Biographical details
- Born: May 2, 1963 (age 63) Sudbury, Ontario, Canada
- Education: Lake Superior State University

Playing career
- 1983–1987: Lake Superior State
- Position: Forward

Coaching career (HC unless noted)
- 1987–1991: Lake Superior State (Assistant)
- 1991–1993: Minot Americans
- 1994–1995: Lake Superior State (Assistant)
- 1995–2001: Clarkson (Assistant)
- 2001–2005: Lake Superior State (Assistant)
- 2005–2014: Lake Superior State

Head coaching record
- Overall: 136-165-46 (.458)

= Jim Roque =

Canadian ice hockey player and coach

Jim Roque (born May 2, 1963) is a Canadian ice hockey former player and coach who is currently working as a pro scout for the Toronto Maple Leafs.

== Early life ==
Roque grew up in Killarney, Ontario. His family are members of the Wahnapitae First Nation. He said his mother discouraged him and his siblings from divulging their Indigenous heritage, fearing they would be placed in the Indian residential school system.

==Career==
Roque debuted for Lake Superior State in the 1983–84 season helping the Lakers to their first NCAA tournament in his sophomore season. After graduating in 1987 Roque immediately turned to coaching and was behind the bench when his alma mater won their first national title in 1988. Roque stayed in Sault Sainte Marie until 1991 when he left to become the head coach for the Minot Americans. After a short stint in the SJHL Roque returned to Lake Superior State as an assistant for 1994–95 before heading out a second time to become an assistant coach for Clarkson.

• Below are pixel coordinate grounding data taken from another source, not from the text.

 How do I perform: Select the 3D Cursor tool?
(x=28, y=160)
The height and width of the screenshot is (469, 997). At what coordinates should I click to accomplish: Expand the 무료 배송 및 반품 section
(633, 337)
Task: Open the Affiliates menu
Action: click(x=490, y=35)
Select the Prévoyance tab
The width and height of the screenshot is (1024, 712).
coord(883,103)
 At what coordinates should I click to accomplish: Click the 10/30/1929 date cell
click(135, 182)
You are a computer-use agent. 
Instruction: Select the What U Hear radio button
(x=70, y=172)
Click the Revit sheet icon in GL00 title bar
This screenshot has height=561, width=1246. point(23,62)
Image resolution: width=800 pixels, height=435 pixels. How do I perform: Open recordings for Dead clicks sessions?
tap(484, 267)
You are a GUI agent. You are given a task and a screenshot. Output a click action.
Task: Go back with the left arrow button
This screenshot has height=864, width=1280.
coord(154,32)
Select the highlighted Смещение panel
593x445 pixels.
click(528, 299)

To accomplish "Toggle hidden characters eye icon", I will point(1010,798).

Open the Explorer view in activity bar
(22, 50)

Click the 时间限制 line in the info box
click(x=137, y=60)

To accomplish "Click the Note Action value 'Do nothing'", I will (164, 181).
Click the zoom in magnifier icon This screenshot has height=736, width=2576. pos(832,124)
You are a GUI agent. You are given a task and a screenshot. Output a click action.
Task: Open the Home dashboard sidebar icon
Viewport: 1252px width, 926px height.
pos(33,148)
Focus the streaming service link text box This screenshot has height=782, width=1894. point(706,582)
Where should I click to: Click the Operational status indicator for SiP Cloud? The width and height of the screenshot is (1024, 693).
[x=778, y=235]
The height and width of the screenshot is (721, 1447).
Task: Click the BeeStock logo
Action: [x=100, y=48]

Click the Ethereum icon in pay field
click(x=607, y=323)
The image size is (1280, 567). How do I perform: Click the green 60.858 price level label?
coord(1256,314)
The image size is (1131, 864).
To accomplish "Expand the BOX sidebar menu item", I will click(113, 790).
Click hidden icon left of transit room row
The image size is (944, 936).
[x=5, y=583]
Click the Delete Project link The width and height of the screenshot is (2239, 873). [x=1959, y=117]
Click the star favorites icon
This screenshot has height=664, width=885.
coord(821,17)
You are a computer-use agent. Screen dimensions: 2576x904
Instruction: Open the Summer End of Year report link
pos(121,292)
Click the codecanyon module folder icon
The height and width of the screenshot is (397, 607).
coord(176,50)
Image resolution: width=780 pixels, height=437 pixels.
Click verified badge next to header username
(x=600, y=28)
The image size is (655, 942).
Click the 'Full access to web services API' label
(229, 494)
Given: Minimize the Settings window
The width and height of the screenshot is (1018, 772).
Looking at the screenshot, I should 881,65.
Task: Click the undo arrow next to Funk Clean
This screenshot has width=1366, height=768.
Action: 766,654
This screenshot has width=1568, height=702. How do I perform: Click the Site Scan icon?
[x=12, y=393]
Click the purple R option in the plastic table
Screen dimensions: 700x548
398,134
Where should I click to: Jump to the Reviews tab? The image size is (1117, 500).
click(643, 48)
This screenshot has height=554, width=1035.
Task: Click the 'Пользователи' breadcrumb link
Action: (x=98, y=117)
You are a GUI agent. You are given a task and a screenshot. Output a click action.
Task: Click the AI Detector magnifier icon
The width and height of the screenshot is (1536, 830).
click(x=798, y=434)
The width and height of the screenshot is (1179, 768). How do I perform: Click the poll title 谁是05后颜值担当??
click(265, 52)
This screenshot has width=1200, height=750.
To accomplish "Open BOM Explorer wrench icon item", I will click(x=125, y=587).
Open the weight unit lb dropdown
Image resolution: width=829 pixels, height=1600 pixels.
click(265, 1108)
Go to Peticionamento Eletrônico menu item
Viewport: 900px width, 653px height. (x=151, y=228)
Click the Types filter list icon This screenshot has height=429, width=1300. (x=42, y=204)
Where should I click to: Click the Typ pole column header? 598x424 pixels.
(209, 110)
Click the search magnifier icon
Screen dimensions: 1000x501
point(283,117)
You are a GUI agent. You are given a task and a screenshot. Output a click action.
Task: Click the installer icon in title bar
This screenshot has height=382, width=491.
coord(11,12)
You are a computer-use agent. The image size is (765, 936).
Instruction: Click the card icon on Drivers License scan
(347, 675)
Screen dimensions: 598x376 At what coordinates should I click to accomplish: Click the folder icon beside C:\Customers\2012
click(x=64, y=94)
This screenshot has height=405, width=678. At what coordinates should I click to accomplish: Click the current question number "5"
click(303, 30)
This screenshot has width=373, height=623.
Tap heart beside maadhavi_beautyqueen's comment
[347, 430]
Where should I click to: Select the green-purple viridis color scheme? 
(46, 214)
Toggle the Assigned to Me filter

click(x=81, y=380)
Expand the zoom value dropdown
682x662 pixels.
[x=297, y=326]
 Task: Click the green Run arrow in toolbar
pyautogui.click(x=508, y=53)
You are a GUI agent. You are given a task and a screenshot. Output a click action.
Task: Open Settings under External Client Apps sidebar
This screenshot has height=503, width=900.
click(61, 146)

Roque was lured back to the Lakers once more when his old coach Frank Anzalone began a second tenure with the team and played assistant for four more years before Anzalone resigned and turned the team over to Roque. Anzalone's return was a disaster for the program, posting four consecutive seasons with single-digit wins (the first four in the 39-year history of the team). Roque responded immediately by getting the team their first winning season since the turn of the century and followed it up the year after with their first 20-win campaign since Jeff Jackson left in 1995–96. For the rest of his time with the team, Roque kept them close to the .500 mark but could only get them one more winning season before the university announced that they would not be renewing his contract after the 2013–14 season.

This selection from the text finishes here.